On a biochemical level, nitrogen limitation directly influences the supply of amino acids, which in turn limits the translation of mRNA and hence reduces the rate of protein synthesis. Under nitrogen-limited conditions also the efficiency of PSII decreases, primarily as a consequence of thermal dissipation of absorbed excitation energy in the pigment bed. This appears to be due mainly to a decrease in the number of PSII reaction centers relative to the antennae. The functional absorption cross-section of PSII increases under nitrogen-limiting conditions, while the probability of energy transfer between PSII reaction centers decreases. From a structural point of view, the reaction centers behave as if they were energetically isolated with a significant portion of the light-harvesting antenna disconnected from the photochemical processes. As nitrogen limitation leads to a reduction of growth and photosynthetic rates, it also leads to a reduction in respiratory rates. The relationship between the specific growth rate and specific respiration rate is linear with a positive intercept at zero growth, which is termed maintenance respiration. The molecular basis of the alterations is unclear; however, the demands for carbon skeletons and ATP, two of the major products of the respiratory pathways, are markedly reduced if protein synthesis is depressed.

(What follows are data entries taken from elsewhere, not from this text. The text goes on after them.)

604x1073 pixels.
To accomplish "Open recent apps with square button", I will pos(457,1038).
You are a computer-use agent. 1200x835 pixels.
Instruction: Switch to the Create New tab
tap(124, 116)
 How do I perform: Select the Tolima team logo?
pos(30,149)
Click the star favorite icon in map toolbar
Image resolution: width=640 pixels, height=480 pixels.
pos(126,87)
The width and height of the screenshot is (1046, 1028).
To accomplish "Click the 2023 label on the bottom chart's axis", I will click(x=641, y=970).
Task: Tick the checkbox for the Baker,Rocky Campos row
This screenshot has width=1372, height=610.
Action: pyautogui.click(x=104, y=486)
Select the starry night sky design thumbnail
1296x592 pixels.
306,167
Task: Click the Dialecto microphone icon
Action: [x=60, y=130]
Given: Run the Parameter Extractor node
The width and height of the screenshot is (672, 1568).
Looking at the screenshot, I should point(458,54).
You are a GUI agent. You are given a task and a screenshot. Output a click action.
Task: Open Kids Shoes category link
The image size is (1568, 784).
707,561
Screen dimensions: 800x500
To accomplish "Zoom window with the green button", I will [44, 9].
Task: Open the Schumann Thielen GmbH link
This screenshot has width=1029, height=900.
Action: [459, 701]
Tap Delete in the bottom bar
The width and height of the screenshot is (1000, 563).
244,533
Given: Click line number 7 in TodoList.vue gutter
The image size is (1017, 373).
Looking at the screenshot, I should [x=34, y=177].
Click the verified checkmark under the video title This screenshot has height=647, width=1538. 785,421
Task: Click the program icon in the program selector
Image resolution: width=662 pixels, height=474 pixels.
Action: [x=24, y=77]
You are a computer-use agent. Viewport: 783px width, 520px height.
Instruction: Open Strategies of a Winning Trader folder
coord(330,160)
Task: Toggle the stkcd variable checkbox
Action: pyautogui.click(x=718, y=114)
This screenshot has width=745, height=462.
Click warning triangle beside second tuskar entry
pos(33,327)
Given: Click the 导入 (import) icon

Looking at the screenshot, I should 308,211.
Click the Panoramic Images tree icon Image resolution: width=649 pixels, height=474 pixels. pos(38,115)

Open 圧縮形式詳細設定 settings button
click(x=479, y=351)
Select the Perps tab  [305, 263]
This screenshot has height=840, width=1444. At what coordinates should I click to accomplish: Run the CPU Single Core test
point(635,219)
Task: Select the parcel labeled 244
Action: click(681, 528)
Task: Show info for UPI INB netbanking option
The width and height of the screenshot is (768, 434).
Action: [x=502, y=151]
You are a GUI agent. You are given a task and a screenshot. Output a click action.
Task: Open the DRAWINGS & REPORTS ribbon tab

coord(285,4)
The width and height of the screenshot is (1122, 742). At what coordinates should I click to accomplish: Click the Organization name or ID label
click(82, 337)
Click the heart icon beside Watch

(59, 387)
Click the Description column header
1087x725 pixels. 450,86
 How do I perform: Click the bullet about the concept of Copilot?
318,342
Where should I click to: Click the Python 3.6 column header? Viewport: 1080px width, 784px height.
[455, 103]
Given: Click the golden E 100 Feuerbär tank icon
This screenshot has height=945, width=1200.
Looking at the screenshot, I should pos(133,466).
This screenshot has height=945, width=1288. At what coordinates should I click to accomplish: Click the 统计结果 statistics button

The requirement for silicon for the construction of diatom frustule makes this group uniquely subject to silicate limitation. As silicic acid uptake, silica frustule formation, and the cell division cycle are all tightly linked, under silica limitation, the diatom cell cycle predominantly stops at the G2 phase, before the completion of cell division. Thus, an inhibition of cell division linked to an inability to synthesize new cell wall material under silicon limitation can lead to an increase in the volume per cell. This increase could also be partly explained by the formation of auxospores with a larger cell diameter.